Raising Boys by Design – Using science behind boys’ brain and social development as well as spiritual wisdom, this book is the collaboration of two respected experts on the topic of raising healthy boys.

Entering Elementary/Primary

My Princesses Learn to Be Brave – Using a lesson from the book of Esther, this story follows two girls who are being bullied by a boy on the playground. It’s a great story to teach your daughter how to be brave and respond to a bully in a positive way.

Warrior Prince for God – Luke isn’t as good at sports as other kids are, and sometimes they tease him because of it. But when Luke learns he can be a warrior in God’s Kingdom, he finds the true meaning behind strength and courage.

The Wonderful Way Babies Are Made – With text for younger kids (ages 3-8) and older kids (8-10), this beautifully illustrated book explains how God designed a husband and wife to have a baby. Using age-appropriate information, the book communicates the beauty and majesty of God’s creation, including a special section on adoption.

Entering Middle School/Upper Primary

It’s Great to Be a Girl – Learning about your changing body and growing up are tough subjects to talk about. But this book makes it fun and encouraging.

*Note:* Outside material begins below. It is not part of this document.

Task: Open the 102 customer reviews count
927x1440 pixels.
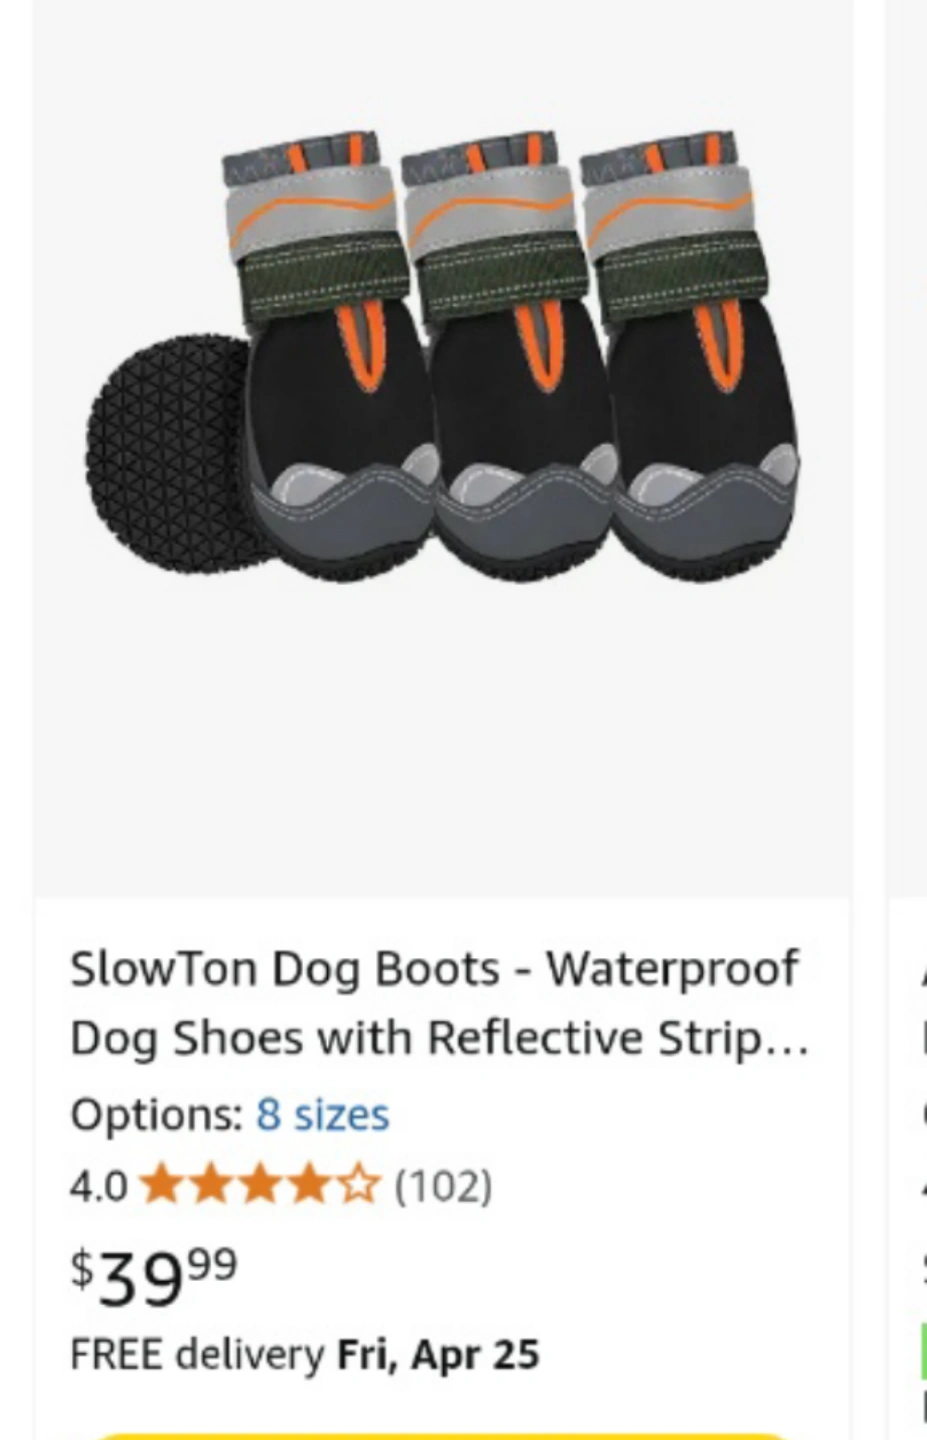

Passport 2 Purity – This weekend retreat for moms and daughters or fathers and sons is an excellent way to explain God’s design for sex, relationships, puberty, and purity presented in a way that is appropriate for pre-teens. Plus, it’s a lot of fun!

Heroes of the Bible Devotional – A 90-day devotional highlighting men and women from the Bible who lived heroic lives. Boys and girls alike are inspired to live heroically in their daily lives.

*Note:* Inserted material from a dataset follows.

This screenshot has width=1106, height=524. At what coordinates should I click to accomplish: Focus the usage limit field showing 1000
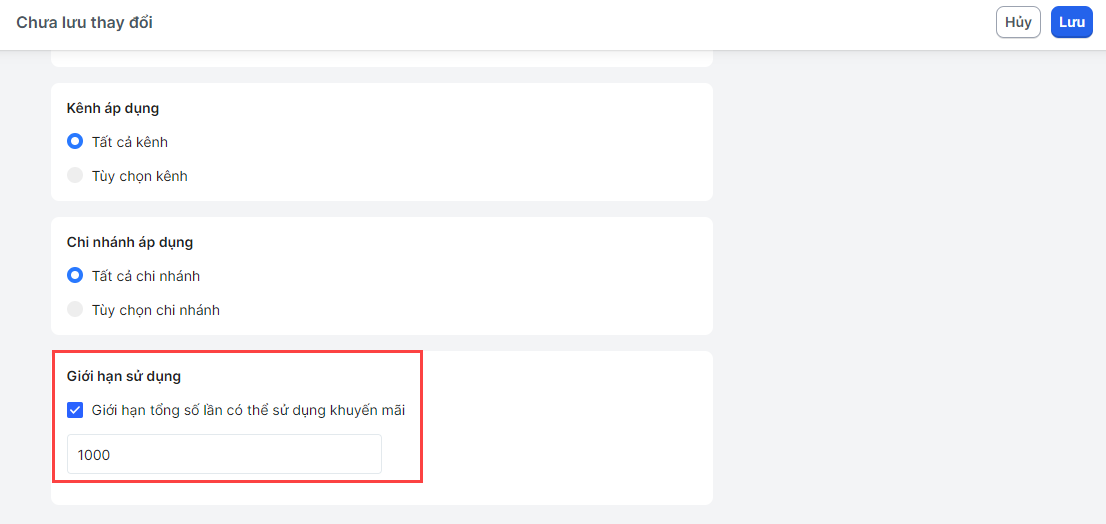(224, 454)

Entering High School/Secondary

Free to Be Me – Girls are under so much pressure to fit in and do all the right things. But who defines what is right? Instead of looking to peers or the media to find yourself, why not look to the one who created you?

A Young Man’s Guide to Discovering His BibleJim George has a gift for inspiring young people to not just open their Bibles, but understand scripture. The wisdom Jim has gleaned from years of Bible study and teaching have been boiled down to a devotional for teen boys that is simple and encouraging.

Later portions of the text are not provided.